Inattendu distingo entre « liberté d’expression « et « propagande » puisque celle-ci fait partie depuis toujours de celle-là, d’autant plus que l’exposition de toute doctrine, de tout programme politique, religieux, social… constitue, par définition, de la propagande; « propagare » en latin signifie « répandre », « diffuser ».

Par ailleurs, le RN est un parti politique légal, qui a donc le droit de disséminer ses idées, sans entraves, par tous les canaux de communication légaux. Là encore, on pense à la controverse entourant l’emprunt fait aux banques russes : l’ex-premier ministre Gabriel Attal a accusé M. Bardella lors d’un débat télévisé le RN d’avoir une dette envers le maître du Kremilin. C’était hypocritement faire abstraction de la cabale des banques françaises, aux ordres; comme tout parti légal, le RN était dans son droit le plus strict de se livrer à ses activités et donc d’obtenir des fonds nécessaires à son fonctionnement de toute institution financière, même étrangère, fonds qui furent intégralement remboursés.

Quant aux idées, aux électeurs de se prononcer, librement et souverainement, sur celles qui sont ou ne sont pas comme les autres.

Pour sa part, allant dans le même sens (si l’on ose dire), la régie renégate avance, sans rire, ce très curieux argument : l’affiche projetée montre le portrait de Jordan Bardella barré du titre du livre : Ce que je cherche, ce qui serait contraire « aux principes de neutralité » auxquels l’entreprise se déclare soumise; un lapin qu’elle sort par prestidigitation.

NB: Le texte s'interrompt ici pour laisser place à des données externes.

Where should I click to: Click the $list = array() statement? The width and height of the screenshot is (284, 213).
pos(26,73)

Mais il y a mieux (ou pire). Il résulterait de la conjonction de la qualité de « député européen et de président d’un parti politique », de l’auteur et du titre du livre qu’il ne s’agit pas simplement d’un récit autobiographique. Parlant de sens, le service sémiotique de l’entreprise compte manifestement de subtils spécialistes, mais ils semblent présumer de l’acuité d’attention que peut avoir l’usager du métro lambda, en route à l’aube pour le boulot et rentrant chez lui le soir pour le dodo.

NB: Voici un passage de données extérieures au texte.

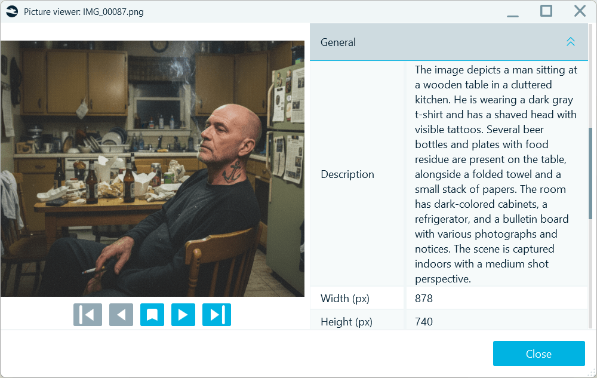Collapse the General section with the chevron

click(x=571, y=42)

On peut s’étonner de jugements a priori concernant le contenu d’un livre qui n’est pas encore publié; voilà qui évoque, mutadis mutandis, les hurlements d’indignation des ayatollahs chrétiens horrifiés jadis par « La dernière tentation du Christ » de Martin Scorcese, d’autant plus regrettables que, s’ils l’avaient vu, ils auraient constaté que ce film, adaptation du livre de Kazantzakis, ne contredisait nullement la doctrine chrétienne. En l’espèce, il est également douteux que les vociférants syndicalistes qui ont obtenu l’annulation du contrat publicitaire aient lu, en avant-première, un exemplaire de l’ouvrage.

Dans un communiqué, Jordan Bardella fait grief à la direction de la SNCF de « céder aux intimidations d'une minorité d'activistes radicalisés » et ainsi de commettre un « dérapage grave ... Aujourd’hui, c'est ma voix qui est censurée, mais demain, ce seront d'autres qui, elles aussi, seront réduites au silence ». Il a tout dit. On ne peut que l’encourager à exercer ses recours légaux contre MediaTransports.

Pauvre pays de Voltaire, qui a un cruel besoin d’un premier amendement à l’américaine, sacralisant la liberté de parole.

La seule réserve, la seule recherche, qu’appelle éventuellement le grimoire en question est celle de la paternité du texte. Le fin lettré qu’est M. Bardella en est-il l’unique plume, ou est-il, pour reprendre l’expression d’un Paul-Loup Sulitzer, un « metteur en livre »? De toute manière, le recours aux « nègres », coordonnés en « studio », est classique en littérature française, d’Alexandre Dumas, jusqu’à Maurice Druon en passant par Alphonse Daudet.

Au lecteur, et notamment au professeur de lettres modernes, de juger, librement et souverainement, sur pièce, le chateaubriandesque produit fini, qu’il soit de nature politique, ou non, selon sa propre grille de lecture. Une recherche qui peut être du temps perdu. Mais cela ne relève pas du ressort des magistrats.